Extracted entries –

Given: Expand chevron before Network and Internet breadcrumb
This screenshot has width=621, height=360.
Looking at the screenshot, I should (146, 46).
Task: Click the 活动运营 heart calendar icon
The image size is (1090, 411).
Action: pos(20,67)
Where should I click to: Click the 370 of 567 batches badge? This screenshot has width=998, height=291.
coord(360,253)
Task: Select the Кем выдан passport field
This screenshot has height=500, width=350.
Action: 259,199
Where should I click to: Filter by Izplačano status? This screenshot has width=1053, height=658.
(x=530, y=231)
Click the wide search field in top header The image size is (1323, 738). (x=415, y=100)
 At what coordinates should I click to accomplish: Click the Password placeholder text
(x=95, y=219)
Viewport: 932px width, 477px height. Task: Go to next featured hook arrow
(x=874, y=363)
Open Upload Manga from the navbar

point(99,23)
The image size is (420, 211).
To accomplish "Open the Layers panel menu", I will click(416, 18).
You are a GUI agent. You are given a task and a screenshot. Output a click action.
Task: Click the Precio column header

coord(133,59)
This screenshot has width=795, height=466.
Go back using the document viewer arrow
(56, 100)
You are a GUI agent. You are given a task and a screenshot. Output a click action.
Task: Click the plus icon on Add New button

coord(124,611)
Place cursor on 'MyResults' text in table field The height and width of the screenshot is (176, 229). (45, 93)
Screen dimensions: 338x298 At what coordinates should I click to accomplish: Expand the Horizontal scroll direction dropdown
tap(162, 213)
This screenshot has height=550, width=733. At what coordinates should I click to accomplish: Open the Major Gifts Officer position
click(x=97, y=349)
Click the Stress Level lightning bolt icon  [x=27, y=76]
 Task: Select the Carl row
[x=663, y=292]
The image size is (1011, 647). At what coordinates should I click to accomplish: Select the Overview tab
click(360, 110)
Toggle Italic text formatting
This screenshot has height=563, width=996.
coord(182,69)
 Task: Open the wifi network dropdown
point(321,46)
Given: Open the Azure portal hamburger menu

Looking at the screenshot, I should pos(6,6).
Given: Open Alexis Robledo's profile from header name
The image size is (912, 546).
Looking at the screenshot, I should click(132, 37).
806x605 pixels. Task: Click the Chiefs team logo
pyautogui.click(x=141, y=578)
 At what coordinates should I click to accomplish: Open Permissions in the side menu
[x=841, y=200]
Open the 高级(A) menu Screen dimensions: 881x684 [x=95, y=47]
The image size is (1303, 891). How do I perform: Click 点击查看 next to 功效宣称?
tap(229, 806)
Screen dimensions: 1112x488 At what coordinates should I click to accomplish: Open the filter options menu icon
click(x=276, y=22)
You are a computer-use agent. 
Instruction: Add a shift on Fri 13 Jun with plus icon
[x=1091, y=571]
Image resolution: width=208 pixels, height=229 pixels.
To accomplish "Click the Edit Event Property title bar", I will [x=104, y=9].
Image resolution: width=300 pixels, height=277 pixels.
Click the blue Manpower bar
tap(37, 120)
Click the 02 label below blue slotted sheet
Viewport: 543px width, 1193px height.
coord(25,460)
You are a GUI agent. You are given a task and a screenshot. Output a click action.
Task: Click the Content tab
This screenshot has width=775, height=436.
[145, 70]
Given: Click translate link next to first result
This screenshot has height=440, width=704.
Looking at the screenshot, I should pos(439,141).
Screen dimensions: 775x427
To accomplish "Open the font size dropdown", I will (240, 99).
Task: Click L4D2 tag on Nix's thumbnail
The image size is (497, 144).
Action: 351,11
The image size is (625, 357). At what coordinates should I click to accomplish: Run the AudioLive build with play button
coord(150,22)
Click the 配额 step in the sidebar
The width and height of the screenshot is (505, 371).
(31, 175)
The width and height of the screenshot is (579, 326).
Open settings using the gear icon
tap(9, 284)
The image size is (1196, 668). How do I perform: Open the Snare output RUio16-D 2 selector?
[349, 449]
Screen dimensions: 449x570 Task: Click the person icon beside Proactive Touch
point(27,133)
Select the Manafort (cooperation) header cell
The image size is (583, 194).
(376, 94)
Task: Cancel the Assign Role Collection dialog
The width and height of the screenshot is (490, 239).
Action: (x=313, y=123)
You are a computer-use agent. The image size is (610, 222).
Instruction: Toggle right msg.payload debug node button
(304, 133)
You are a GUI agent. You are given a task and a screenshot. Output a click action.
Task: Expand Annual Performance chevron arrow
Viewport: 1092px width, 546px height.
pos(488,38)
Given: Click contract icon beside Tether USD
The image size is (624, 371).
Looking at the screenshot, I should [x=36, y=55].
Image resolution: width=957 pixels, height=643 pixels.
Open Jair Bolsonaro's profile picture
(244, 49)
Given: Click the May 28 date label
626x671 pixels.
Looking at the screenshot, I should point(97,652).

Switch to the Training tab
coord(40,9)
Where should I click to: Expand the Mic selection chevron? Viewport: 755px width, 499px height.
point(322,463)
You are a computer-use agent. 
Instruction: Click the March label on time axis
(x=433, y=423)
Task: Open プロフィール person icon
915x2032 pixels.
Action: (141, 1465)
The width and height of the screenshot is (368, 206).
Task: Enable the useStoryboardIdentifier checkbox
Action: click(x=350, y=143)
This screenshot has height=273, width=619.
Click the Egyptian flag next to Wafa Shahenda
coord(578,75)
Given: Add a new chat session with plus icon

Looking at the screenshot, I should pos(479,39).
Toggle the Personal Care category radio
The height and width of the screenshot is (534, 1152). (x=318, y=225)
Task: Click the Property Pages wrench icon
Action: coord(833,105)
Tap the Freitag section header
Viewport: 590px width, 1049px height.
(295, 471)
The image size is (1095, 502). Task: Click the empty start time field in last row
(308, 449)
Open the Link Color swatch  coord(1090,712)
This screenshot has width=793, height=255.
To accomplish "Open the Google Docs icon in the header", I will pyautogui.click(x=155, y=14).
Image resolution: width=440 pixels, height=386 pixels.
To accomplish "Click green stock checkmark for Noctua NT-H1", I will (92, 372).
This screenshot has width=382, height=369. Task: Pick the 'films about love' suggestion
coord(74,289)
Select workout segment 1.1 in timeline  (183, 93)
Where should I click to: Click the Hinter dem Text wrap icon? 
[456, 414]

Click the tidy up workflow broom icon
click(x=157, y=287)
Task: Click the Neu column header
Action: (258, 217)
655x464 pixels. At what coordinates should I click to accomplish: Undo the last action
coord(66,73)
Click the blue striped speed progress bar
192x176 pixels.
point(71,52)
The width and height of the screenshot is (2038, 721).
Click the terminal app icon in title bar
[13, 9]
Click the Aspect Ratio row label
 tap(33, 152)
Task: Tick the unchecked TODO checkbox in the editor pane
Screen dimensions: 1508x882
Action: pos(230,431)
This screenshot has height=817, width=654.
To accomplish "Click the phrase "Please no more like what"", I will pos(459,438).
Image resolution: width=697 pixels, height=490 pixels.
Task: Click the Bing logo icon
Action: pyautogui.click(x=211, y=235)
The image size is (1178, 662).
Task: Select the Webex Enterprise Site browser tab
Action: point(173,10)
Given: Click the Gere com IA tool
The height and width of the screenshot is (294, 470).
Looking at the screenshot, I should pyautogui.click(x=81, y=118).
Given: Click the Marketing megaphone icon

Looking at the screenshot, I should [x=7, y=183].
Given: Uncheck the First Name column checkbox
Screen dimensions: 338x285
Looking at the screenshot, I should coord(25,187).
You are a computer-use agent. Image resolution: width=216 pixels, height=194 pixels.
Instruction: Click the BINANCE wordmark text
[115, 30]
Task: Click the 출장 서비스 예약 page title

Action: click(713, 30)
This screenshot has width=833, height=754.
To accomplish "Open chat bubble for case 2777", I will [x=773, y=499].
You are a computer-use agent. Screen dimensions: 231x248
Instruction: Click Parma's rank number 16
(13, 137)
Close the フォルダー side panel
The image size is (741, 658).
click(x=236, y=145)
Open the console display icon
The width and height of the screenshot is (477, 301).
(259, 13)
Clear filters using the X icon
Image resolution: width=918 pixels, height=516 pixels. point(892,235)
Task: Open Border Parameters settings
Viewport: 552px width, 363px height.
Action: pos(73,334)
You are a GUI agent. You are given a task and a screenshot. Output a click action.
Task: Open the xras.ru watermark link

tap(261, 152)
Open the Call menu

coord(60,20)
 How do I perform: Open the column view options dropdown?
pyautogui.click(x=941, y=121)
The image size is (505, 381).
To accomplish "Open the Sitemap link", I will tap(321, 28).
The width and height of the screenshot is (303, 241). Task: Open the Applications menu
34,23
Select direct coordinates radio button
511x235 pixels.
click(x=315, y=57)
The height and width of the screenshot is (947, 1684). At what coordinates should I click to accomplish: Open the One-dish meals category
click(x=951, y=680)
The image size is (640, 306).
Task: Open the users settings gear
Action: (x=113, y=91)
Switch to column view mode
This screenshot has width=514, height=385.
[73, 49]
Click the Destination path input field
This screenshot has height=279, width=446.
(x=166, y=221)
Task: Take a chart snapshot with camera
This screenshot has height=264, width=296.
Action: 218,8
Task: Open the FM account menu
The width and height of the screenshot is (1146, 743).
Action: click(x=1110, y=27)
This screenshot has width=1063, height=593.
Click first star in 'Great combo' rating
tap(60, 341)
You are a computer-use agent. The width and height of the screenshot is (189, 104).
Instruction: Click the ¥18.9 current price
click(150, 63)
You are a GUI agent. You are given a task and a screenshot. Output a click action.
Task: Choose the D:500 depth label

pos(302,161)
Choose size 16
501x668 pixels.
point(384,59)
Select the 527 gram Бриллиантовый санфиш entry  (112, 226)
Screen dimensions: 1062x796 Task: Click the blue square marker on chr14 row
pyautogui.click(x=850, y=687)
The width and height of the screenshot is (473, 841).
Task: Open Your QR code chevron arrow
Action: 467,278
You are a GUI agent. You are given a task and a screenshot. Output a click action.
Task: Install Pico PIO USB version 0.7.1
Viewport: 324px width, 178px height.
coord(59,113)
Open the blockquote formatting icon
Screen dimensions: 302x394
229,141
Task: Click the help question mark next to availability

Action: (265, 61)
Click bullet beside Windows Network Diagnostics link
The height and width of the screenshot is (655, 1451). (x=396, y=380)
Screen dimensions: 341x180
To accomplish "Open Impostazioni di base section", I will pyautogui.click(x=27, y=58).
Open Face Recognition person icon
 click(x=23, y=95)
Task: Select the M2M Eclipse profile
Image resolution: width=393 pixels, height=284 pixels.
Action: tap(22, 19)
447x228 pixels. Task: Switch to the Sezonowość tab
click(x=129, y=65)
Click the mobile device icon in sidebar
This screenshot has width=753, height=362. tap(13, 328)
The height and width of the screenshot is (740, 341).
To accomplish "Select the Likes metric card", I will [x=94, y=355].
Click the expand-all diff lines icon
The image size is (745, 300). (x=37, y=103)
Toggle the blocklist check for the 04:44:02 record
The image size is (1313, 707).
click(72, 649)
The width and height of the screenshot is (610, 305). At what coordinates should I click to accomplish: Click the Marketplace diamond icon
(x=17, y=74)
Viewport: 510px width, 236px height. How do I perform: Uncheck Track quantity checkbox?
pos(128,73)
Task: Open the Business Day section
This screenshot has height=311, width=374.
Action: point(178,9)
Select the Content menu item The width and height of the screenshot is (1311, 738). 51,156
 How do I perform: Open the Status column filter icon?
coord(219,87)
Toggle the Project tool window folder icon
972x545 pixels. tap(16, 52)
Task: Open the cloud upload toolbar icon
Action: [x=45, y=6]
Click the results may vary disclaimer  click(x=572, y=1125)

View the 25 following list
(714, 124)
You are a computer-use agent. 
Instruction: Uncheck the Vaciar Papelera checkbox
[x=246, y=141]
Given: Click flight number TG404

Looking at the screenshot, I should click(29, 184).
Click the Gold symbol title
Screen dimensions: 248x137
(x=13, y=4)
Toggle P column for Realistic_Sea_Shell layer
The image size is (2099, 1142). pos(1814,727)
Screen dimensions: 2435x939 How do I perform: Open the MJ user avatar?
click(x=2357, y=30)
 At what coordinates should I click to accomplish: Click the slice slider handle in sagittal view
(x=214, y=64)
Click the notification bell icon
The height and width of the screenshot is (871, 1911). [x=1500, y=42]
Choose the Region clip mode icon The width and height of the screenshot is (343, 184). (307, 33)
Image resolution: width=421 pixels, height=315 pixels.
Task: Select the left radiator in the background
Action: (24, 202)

Required action – Locate the word "computer" in the records above, and return each line that has it.

Response for this exercise –
You are a computer-use agent. 
You are a computer-use agent. The image size is (610, 222).
You are a computer-use agent. 
You are a computer-use agent. Image resolution: width=216 pixels, height=194 pixels.
You are a computer-use agent. Screen dimensions: 231x248
You are a computer-use agent. The width and height of the screenshot is (189, 104).
You are a computer-use agent. 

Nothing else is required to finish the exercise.